Data records
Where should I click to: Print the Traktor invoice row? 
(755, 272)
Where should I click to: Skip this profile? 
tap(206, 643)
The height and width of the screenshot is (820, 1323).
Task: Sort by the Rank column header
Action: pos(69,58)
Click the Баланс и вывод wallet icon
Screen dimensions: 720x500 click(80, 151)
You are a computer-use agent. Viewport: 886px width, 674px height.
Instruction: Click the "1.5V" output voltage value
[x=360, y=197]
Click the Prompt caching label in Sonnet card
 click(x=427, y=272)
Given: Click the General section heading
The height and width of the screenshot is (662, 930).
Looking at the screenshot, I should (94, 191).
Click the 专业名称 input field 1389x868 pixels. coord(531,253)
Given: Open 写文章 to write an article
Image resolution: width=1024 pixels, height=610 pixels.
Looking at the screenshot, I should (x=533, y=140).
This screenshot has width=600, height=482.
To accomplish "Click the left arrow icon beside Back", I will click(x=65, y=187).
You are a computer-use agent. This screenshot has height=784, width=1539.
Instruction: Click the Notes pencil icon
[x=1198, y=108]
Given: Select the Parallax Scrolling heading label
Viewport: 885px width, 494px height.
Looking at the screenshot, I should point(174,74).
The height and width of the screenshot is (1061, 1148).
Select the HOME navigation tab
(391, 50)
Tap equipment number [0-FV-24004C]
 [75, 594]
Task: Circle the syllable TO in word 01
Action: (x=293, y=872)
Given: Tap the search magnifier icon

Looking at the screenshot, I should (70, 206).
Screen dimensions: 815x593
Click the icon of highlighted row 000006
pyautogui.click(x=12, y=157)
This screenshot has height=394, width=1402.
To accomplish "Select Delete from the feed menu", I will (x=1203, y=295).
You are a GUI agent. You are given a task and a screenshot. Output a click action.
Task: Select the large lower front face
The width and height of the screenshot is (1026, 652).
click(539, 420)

Task statement
The lines to return are those in the entries above that include "will".

Response to the exercise
To accomplish "Click the left arrow icon beside Back", I will click(x=65, y=187).
To accomplish "Select Delete from the feed menu", I will (x=1203, y=295).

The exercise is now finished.